XLVI.
A M. ALEXIS LWOFF.
Paris, 23 février 1849.
Mon cher monsieur Lwoff,
J'ai été très sensible au reproche bienveillant que vous m'adressez au commencement de votre lettre; j'ai vu par là que vous ne saviez pas toute la reconnaissante amitié que j'ai pour vous, amitié bien vive, bien sincère et que le temps et l'absence n'altéreront pas. J'ignorais quelles étaient vos relations avec M. Lenz, et c'est la cause du silence que vous me reprochez. L'indifférence ni l'oubli n'y sont pour rien, soyez-en tout à fait persuadé.
Je me suis occupé des deux choses dont vous m'avez fait le plaisir de me parler. Meyerbeer s'était déjà, de son côté, acquitté de la commission relative à un poème nouveau.
Sans nous être donné le mot, nous sommes allés tous les deux frapper à la même porte, celle de Saint-Georges.
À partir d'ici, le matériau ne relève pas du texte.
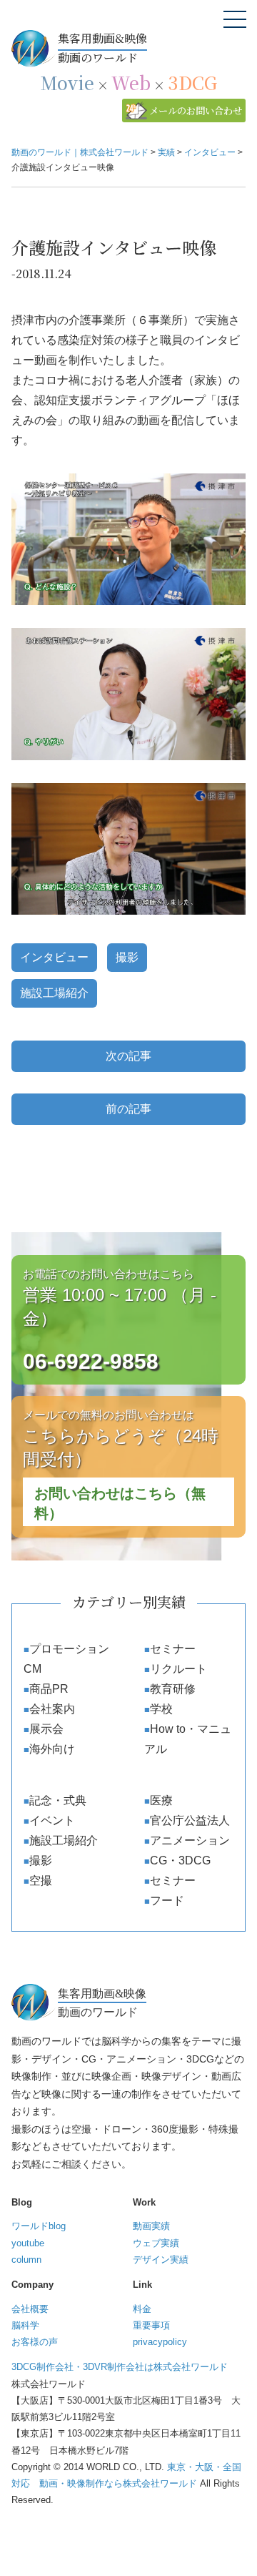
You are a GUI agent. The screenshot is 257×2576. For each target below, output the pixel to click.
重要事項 (151, 2325)
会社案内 (52, 1709)
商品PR (49, 1689)
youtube (27, 2243)
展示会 (46, 1729)
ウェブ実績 (156, 2243)
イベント (52, 1820)
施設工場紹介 (54, 993)
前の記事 (128, 1109)
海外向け (52, 1749)
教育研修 (173, 1689)
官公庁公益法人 (190, 1820)
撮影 (127, 957)
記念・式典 (57, 1800)
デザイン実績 (160, 2259)
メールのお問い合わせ (195, 110)
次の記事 (128, 1056)
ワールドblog (38, 2226)
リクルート (178, 1669)
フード (167, 1900)
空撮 (40, 1880)
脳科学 (25, 2325)
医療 (161, 1800)
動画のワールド (102, 48)
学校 (161, 1709)
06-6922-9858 (90, 1361)
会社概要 (30, 2309)
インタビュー (54, 957)
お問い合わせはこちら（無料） (120, 1503)
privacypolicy (160, 2341)
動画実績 (151, 2226)
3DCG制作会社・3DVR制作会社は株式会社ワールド (119, 2366)
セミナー (173, 1649)
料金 (142, 2309)
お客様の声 (34, 2341)
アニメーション (190, 1840)
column (26, 2259)
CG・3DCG (180, 1860)
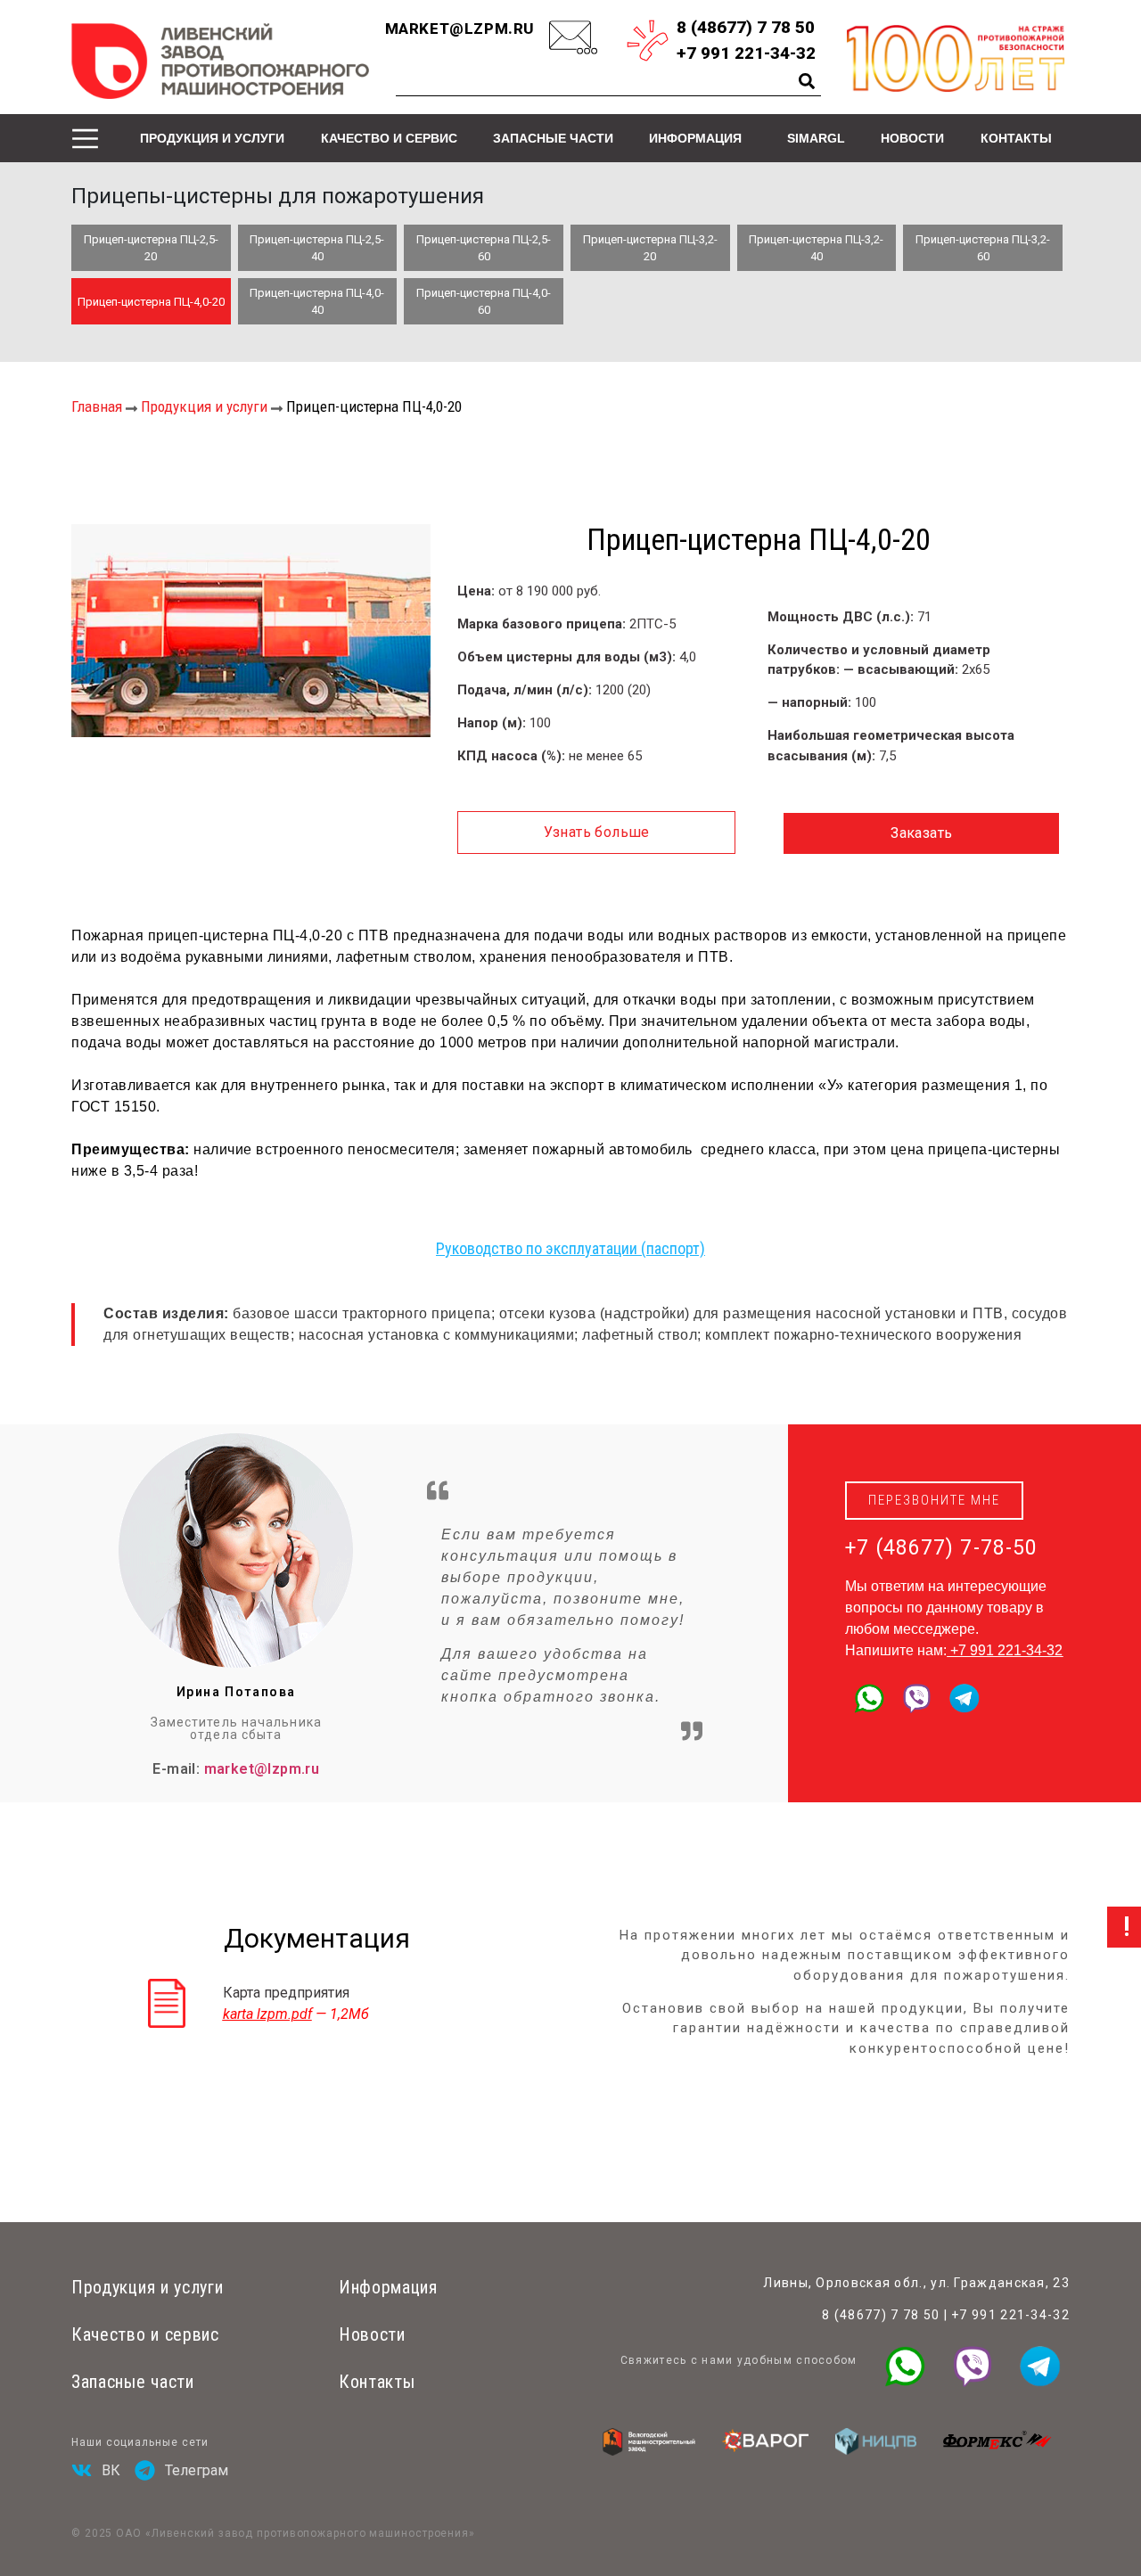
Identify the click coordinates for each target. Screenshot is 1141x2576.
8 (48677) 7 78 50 (881, 2315)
Dès les premiers mots, Saint-Georges m'a appris que Meyerbeer vous avait répondu et envoyé en même temps le consentement du librettiste à vous livrer un opéra nouveau qu'il vient de finir. Vous devez donc être instruit de tout ce qui a trait à votre question.
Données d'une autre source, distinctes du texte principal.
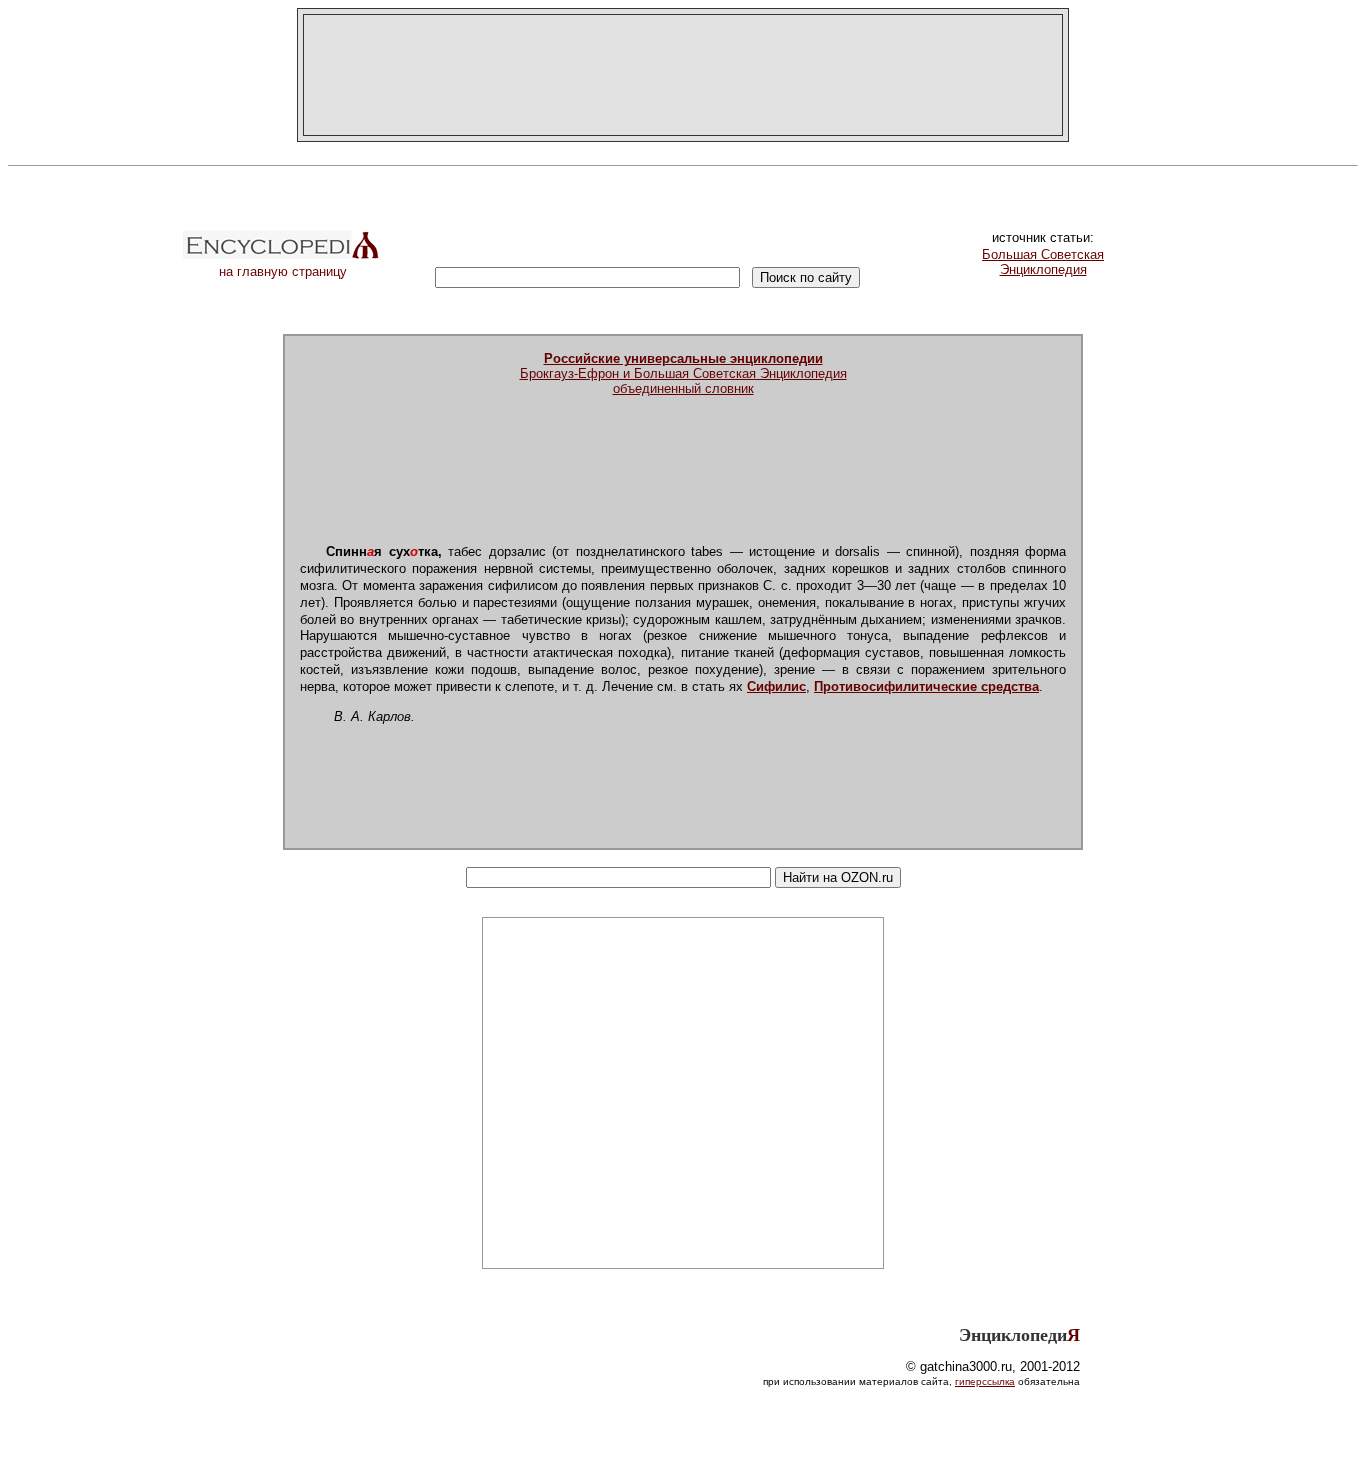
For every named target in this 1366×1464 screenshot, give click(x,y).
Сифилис (776, 686)
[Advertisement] (683, 75)
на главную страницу (283, 271)
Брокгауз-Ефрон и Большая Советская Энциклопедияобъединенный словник (683, 373)
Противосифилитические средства (926, 686)
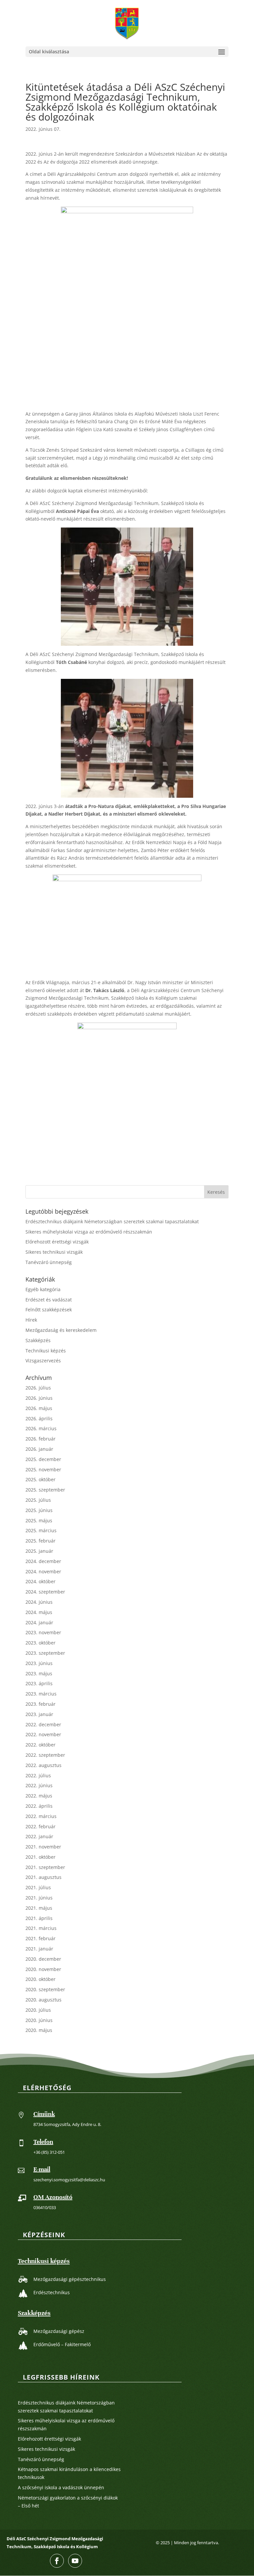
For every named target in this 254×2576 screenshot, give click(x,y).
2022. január (39, 1836)
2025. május (38, 1520)
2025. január (39, 1551)
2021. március (41, 1928)
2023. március (41, 1694)
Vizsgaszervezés (43, 1360)
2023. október (40, 1643)
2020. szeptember (45, 1989)
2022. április (39, 1806)
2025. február (40, 1541)
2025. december (43, 1459)
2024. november (43, 1571)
Quant à l'autre travail dont Saint-Georges se chargera également, il le trouve beaucoup plus difficile et plus long que d'écrire un opéra nouveau, à cause de la nécessité de conserver la musique.
Pour refaire _Ondine_ en trois actes, Saint-Georges demande... que vous lui procuriez une partition des voix, sans laquelle il ne peut appliquer ses nouvelles paroles à la musique. Je ne sais ce que vous penserez de la proposition; la partition me paraît indispensable et toutes les imitations ou traductions de paroles, si fidèles qu'elles soient, ne sauraient la remplacer[82].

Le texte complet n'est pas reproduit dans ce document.